The scenery from Bakersfield to Barstow, and then on to Needles, across the mountains and down to the desert, was magnificent, but I felt like I was viewing it distantly, on a very small television. It was like something out of an old Western, especially the closer I got to Needles. I have heard that California is many states rolled into one, and I certainly had proof of it on this trip. I saw parts that I had never seen before, or had never seen by car, which makes a big difference; even the familiar parts looked strange, as if they had been flipped upside down. As a child, I remember once or twice experiencing a strange sense of disorientation, in which suddenly directions seemed to have reversed themselves when I came to a familiar place from a different angle. That sensation was something like what I experienced on this trip.

I stopped not long after dark in Kingman, Arizona, where I ended up in a room with a loose safety latch; traveled on the next day to Amarillo, Texas, where I had the identical problem with a safety latch in a different hotel chain; and finally decided I was getting home no matter what, so that I drove carefully and methodically across parts of five states before crossing back into Kentucky and collapsing at a Sheraton on the outskirts of Lexington. I took what was almost a semi-vacation that last day, going to the mall, buying chocolates, and shopping. I came back to my apartment the next day, Wednesday, and thought about kissing the door frame once I was inside. (I was so tired, I forgot.)

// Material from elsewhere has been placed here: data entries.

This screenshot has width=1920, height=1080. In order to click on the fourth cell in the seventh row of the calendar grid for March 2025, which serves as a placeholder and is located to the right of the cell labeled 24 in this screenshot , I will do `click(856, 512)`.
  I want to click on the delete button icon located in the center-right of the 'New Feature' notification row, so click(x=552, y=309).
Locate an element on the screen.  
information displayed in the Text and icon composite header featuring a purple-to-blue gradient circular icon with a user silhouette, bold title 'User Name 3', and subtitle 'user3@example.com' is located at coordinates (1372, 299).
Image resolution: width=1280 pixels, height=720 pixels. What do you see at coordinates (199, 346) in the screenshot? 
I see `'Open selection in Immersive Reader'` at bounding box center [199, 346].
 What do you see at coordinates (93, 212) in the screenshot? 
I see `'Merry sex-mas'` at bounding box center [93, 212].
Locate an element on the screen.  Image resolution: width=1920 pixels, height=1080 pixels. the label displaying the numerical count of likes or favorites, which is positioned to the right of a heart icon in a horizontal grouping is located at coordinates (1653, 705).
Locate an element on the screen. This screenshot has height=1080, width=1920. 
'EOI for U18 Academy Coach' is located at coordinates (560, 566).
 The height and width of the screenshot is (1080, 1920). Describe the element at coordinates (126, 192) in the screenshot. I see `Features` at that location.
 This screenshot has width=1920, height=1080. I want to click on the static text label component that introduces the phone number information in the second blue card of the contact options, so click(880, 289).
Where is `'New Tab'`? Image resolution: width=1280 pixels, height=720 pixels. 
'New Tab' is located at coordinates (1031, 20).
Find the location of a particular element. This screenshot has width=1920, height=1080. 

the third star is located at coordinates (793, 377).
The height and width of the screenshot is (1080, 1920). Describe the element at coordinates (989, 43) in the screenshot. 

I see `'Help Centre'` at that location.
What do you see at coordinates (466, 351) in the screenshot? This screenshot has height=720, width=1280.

I could (and will) call this trip "The Vacation That Wasn't" or "I Dreamed a Dream of Driving to California, But This Was Not It." I could also call it "The Magical Mystery Tour," though my use of the word "magical" isn't meant to connote anything positive. I could call it "Into the Wild," though that title, too, has been taken. Or with the Grateful Dead, I could truthfully say, "What a Long Strange Trip It's Been," and be perfectly accurate.

One moment of great clarity stands out: I was driving west on I-80 in Nevada, whose harsh and immense landscape might as well have been the surface of the moon, when a great loneliness came over me. The only thing I could think of was my own apartment, my books on the shelves, and how much I wanted to see them. I was so far from anyone I knew, or anything familiar, and all I wanted was to get back home. And so I did, eventually. And here I am.

Like Dorothy, who wanted to leave Kansas so badly, I find myself, at the end of the yellow brick road, back where I started, if a little worse for wear. I was looking at a picture of myself that I took after getting home and thought, "Wow, the wear and tear is kind of showing." It brought to mind what Indiana Jones famously said: "It's not the years, it's the mileage" (literally).

On the other hand, it may not be anything that a good night's sleep and a little moisturizer can't cure. Check with me in a couple of days.

And if you yourself are on the road, drive safely.